What to do -
Rewrite the listing below, replacing "Identify the location of" with "Find the position of" throughout and leaving everything else unchanged.

— START OF Recorded information —

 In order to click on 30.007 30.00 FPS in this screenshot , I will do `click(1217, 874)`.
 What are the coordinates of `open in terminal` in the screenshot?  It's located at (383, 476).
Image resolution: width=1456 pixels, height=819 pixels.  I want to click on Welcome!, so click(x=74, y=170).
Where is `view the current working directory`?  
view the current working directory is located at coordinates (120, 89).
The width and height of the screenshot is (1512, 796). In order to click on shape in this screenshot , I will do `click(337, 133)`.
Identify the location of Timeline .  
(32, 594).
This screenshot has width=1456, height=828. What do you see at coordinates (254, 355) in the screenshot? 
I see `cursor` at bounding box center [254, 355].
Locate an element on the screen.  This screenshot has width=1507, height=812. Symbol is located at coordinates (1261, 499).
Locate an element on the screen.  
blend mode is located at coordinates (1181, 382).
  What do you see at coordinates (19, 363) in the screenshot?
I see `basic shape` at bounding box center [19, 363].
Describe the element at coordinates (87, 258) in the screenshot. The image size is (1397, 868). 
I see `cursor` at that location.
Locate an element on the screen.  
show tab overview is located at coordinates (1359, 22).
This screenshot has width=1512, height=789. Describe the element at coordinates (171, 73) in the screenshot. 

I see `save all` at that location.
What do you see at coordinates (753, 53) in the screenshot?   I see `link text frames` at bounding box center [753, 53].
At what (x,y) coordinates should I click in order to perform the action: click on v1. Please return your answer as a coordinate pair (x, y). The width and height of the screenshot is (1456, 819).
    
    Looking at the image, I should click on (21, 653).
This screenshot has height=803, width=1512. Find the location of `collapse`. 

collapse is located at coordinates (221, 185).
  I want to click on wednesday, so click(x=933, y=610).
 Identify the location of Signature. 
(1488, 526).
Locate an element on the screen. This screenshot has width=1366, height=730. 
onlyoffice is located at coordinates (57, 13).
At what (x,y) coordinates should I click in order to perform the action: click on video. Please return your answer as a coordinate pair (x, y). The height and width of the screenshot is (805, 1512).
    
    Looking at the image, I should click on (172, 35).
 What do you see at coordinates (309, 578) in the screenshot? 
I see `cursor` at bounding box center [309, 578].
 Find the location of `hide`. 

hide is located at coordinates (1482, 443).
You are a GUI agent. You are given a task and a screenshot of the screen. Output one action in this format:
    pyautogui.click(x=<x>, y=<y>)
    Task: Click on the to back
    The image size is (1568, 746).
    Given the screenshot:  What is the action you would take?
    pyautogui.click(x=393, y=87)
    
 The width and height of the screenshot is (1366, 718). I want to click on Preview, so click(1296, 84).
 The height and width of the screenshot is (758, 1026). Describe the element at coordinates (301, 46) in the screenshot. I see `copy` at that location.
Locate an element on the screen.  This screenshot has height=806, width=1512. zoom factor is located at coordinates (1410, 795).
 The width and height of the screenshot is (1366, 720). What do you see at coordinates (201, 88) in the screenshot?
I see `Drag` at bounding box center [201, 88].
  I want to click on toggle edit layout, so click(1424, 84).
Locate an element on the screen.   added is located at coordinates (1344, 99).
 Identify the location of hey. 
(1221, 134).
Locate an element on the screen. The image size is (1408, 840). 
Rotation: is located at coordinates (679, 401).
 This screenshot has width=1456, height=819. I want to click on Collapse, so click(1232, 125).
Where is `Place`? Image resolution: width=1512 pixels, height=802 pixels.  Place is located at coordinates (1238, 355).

— END OF Recorded information —

Solution for this problem -
 In order to click on 30.007 30.00 FPS in this screenshot , I will do `click(1217, 874)`.
 What are the coordinates of `open in terminal` in the screenshot?  It's located at (383, 476).
Image resolution: width=1456 pixels, height=819 pixels.  I want to click on Welcome!, so click(x=74, y=170).
Where is `view the current working directory`?  
view the current working directory is located at coordinates (120, 89).
The width and height of the screenshot is (1512, 796). In order to click on shape in this screenshot , I will do `click(337, 133)`.
Find the position of Timeline .  
(32, 594).
This screenshot has width=1456, height=828. What do you see at coordinates (254, 355) in the screenshot? 
I see `cursor` at bounding box center [254, 355].
Locate an element on the screen.  This screenshot has width=1507, height=812. Symbol is located at coordinates (1261, 499).
Locate an element on the screen.  
blend mode is located at coordinates (1181, 382).
  What do you see at coordinates (19, 363) in the screenshot?
I see `basic shape` at bounding box center [19, 363].
Describe the element at coordinates (87, 258) in the screenshot. The image size is (1397, 868). 
I see `cursor` at that location.
Locate an element on the screen.  
show tab overview is located at coordinates (1359, 22).
This screenshot has width=1512, height=789. Describe the element at coordinates (171, 73) in the screenshot. 

I see `save all` at that location.
What do you see at coordinates (753, 53) in the screenshot?   I see `link text frames` at bounding box center [753, 53].
At what (x,y) coordinates should I click in order to perform the action: click on v1. Please return your answer as a coordinate pair (x, y). The width and height of the screenshot is (1456, 819).
    
    Looking at the image, I should click on (21, 653).
This screenshot has height=803, width=1512. Find the location of `collapse`. 

collapse is located at coordinates (221, 185).
  I want to click on wednesday, so click(x=933, y=610).
 Find the position of Signature. 
(1488, 526).
Locate an element on the screen. This screenshot has width=1366, height=730. 
onlyoffice is located at coordinates (57, 13).
At what (x,y) coordinates should I click in order to perform the action: click on video. Please return your answer as a coordinate pair (x, y). The height and width of the screenshot is (805, 1512).
    
    Looking at the image, I should click on (172, 35).
 What do you see at coordinates (309, 578) in the screenshot? 
I see `cursor` at bounding box center [309, 578].
 Find the location of `hide`. 

hide is located at coordinates (1482, 443).
You are a GUI agent. You are given a task and a screenshot of the screen. Output one action in this format:
    pyautogui.click(x=<x>, y=<y>)
    Task: Click on the to back
    The image size is (1568, 746).
    Given the screenshot:  What is the action you would take?
    pyautogui.click(x=393, y=87)
    
 The width and height of the screenshot is (1366, 718). I want to click on Preview, so click(1296, 84).
 The height and width of the screenshot is (758, 1026). Describe the element at coordinates (301, 46) in the screenshot. I see `copy` at that location.
Locate an element on the screen.  This screenshot has height=806, width=1512. zoom factor is located at coordinates (1410, 795).
 The width and height of the screenshot is (1366, 720). What do you see at coordinates (201, 88) in the screenshot?
I see `Drag` at bounding box center [201, 88].
  I want to click on toggle edit layout, so click(1424, 84).
Locate an element on the screen.   added is located at coordinates (1344, 99).
 Find the position of hey. 
(1221, 134).
Locate an element on the screen. The image size is (1408, 840). 
Rotation: is located at coordinates (679, 401).
 This screenshot has width=1456, height=819. I want to click on Collapse, so click(1232, 125).
Where is `Place`? Image resolution: width=1512 pixels, height=802 pixels.  Place is located at coordinates (1238, 355).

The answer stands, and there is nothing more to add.